To run qemu on the iOS platform, some modifications were required. Most of the
modifications are conditioned on the CONFIG_IOS
and CONFIG_IOS_JIT
configuration variables.
For the code to compile, certain changes in the block driver and the slirp
driver had to be made. There is no system()
call, so code requiring it had
to be disabled.
ucontext
support is broken on iOS. The implementation from libucontext
is used instead.
Because fork()
is not allowed on iOS apps, the option to build qemu and the
utilities as shared libraries is added. Note that because qemu does not perform
resource cleanup in most cases (open files, allocated memory, etc), it is
advisable that the user implements a proxy layer for syscalls so resources can
be kept track by the app that uses qemu as a shared library.
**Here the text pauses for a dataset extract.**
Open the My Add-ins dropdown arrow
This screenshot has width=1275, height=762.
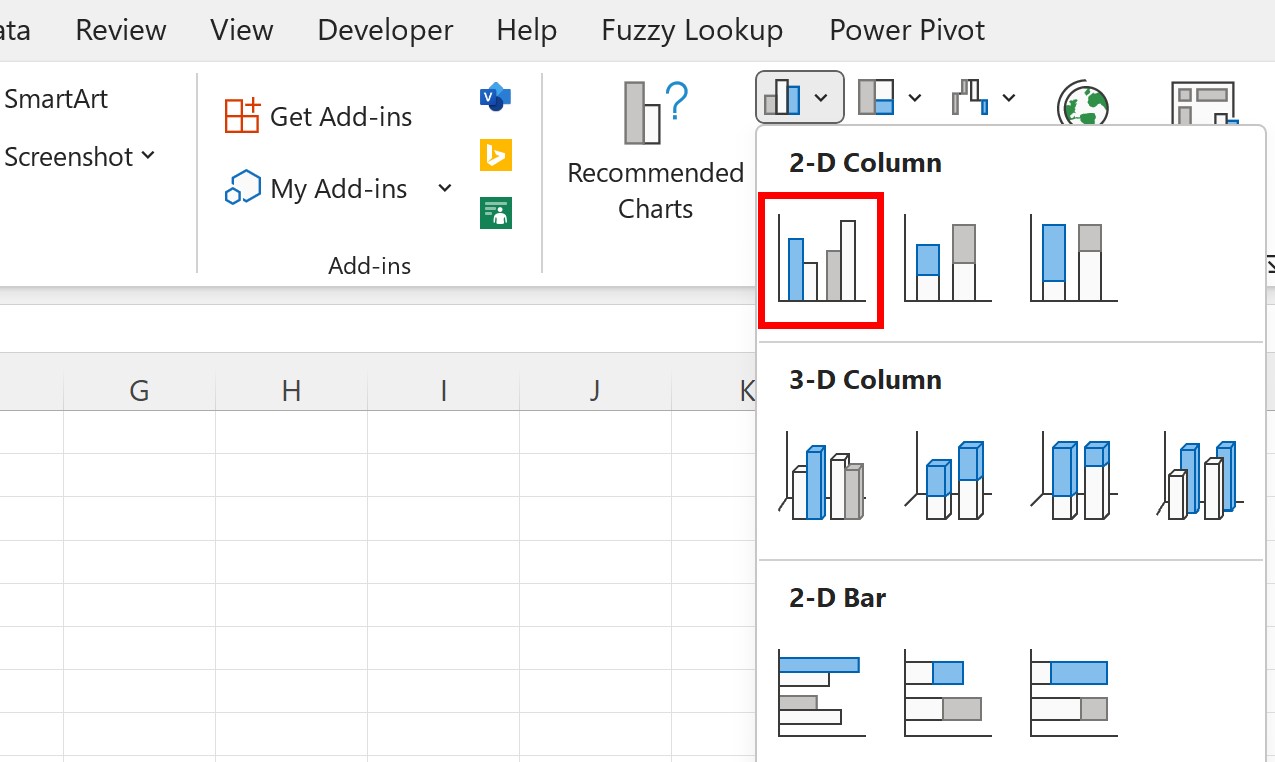pos(445,188)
On iOS, allocating RWX pages require special entitlements not usually granted to apps. However, it is possible to use bulletproof JIT with a development certificate. This means that we need to allocate one chunk of memory with RX permissions and then mirror map the same memory with RW permissions. We generate code to the mirror mapping and execute the original mapping.
With CONFIG_IOS_JIT
defined, we store inside the TCG context the difference
between the two mappings. Then, we make sure that any writes to JIT memory is
done to the pointer + the difference (in order to get a pointer to the mirror
mapped space). Additionally, we make sure to flush the data cache before we
invalidate the instruction cache so the changes are seen in both mappings.